This is the fourth collaboration between director Enda Walsh and actor Cillian Murphy, and after seeing Ballyturk a few years ago I knew this play would be a “must-see”, despite knowing little about the book it is based on, Max Porter’s debut novel of the same name.
We meet Dad and his two young sons (all are nameless) in the flat which is now somehow too big and sparsely furnished for them. Every step, every surface speaks of the loss of Mum, who has died and left them bereft. People call with sympathy, but nothing concrete, nothing useful. “They say we need time but what we need is nit cream and batteries.”

Then one day the doorbell rings and there is Crow, a monstrous, visceral, all consuming being who is terrifyingly dark, coating the stage walls with words and inky blackness. Dad and Crow become one, obsessional, the yin and the yang, the Jekyll and the Hyde, the introvert and the extrovert, the inward cry and the primal scream of grief.
Murphy plays both Dad and Crow, shape-shifting into the protective yet destructive bird by pulling up the hood of his dressing gown, tucking his elbows out and hands in to form wings, standing spread-eagled to form webbed feet. Crow’s vocals are rough, deep, primeval, utilising different microphones and voice gymnastics. He drinks from a straw in a rabbit’s head, roughly masturbates against Dad’s writing desk, rips out the bloody heart of “I miss my wife” and tosses it into the void.

Dad is consumed by thoughts of Crow. He draws him, inhales him, rages against the dying of the light. Yet for all Crow’s bombast and power, there are the small moments too – Crow becomes Dad on a tumble down the stairs, with the boys asking “Dad, are you dead?” as he lays supine on the floor; a recording of Mum recounting a pilgrimage by Dad to see his hero, Ted Hughes, in Oxford.

The boys are mostly mute, not quite sure what to say to Dad, blinded by Crow, missing Mum, staying in the routine of loss. Their TV surrogates are evoked by projections of entertainers, presenters, newsreaders and mums in adverts; home movies of Mum project in huge height over the tiny Dad and boys who remain without her.

This is mainly a one-man performance, and Murphy is staggeringly good. A fearless actor who engages completely with both the grieving Irish widower and father and the gigantic, overbearing presence of Crow. He leaps and bounds around the stage, spits and snarls, stomps and watches. A dynamic and physical performance which is as scary to watch as it must be exhausting to do, night after night.
Dad won’t find one of Mum’s hairs around again. She’ll never finish that Patricia Highsmith novel. He’ll engage with other bodies which are not like hers, on the sofa she bought, in the flat where she died. He’ll finish his critical opus on the work of Ted Hughes, bluff and huge Yorkshire poet, when not doodling or daydreaming, or trying not to wake the boys.

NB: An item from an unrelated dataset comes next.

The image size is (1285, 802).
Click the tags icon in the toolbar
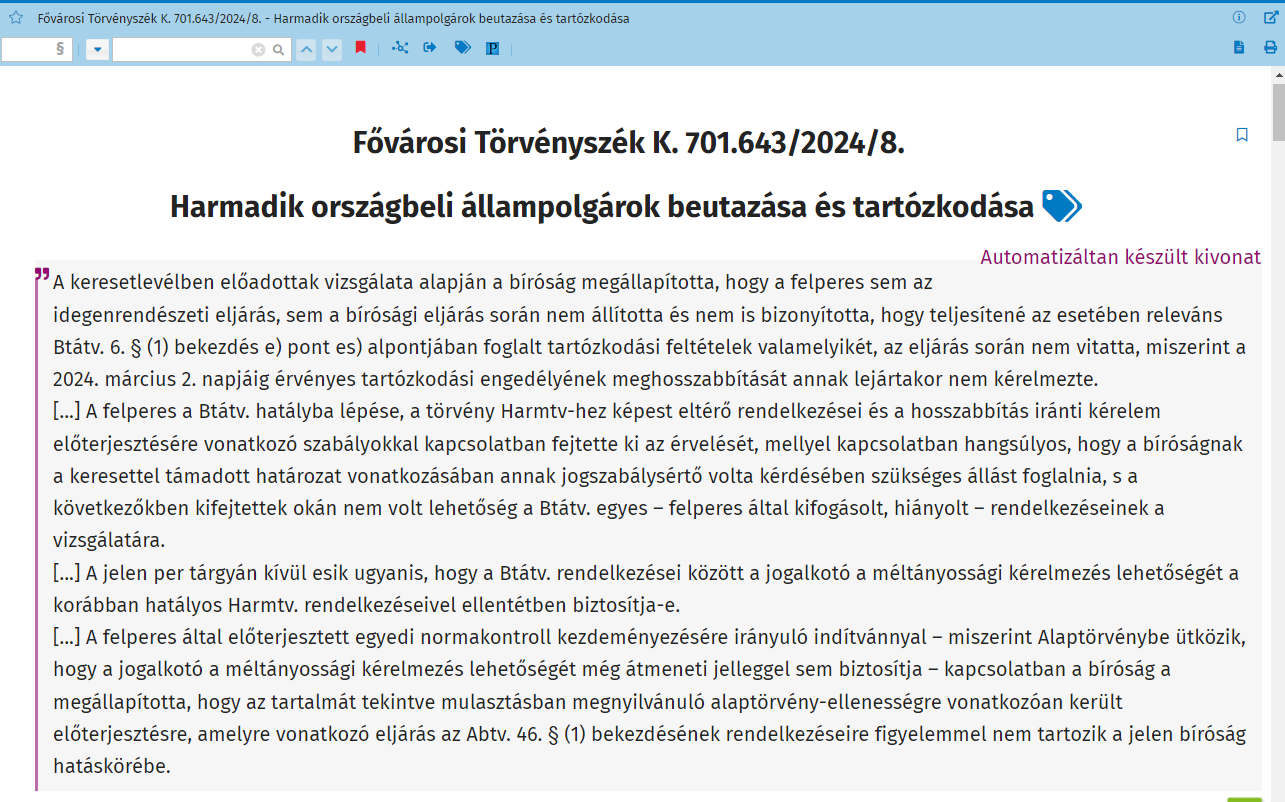click(x=462, y=48)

In one scene Dad and boys go to a bird sanctuary where crows and eagles fly while the sons eat chips from packets which fall down to them. The boys will grow, and teach their children to shout “Crow”, and feel protected by the feathers which enveloped them in the wings of sorrow and pain.
Hattie Morahan, in film and audio form, plays the memory of Mum, and four boys share the role of the two sons (David Evans and Taighen O’Callaghan, Leo Hart and Adam Pemberton). Although on the periphery, the boys are ever present, and their performances must be commended – but this is Murphy’s show, and he’s magnificent.
Do not miss this – you’ll shudder, you might have to duck projectile props if you’re near the front, and you will most definitely have a tear in your eye when Dad and his sons walk away, hand in hand.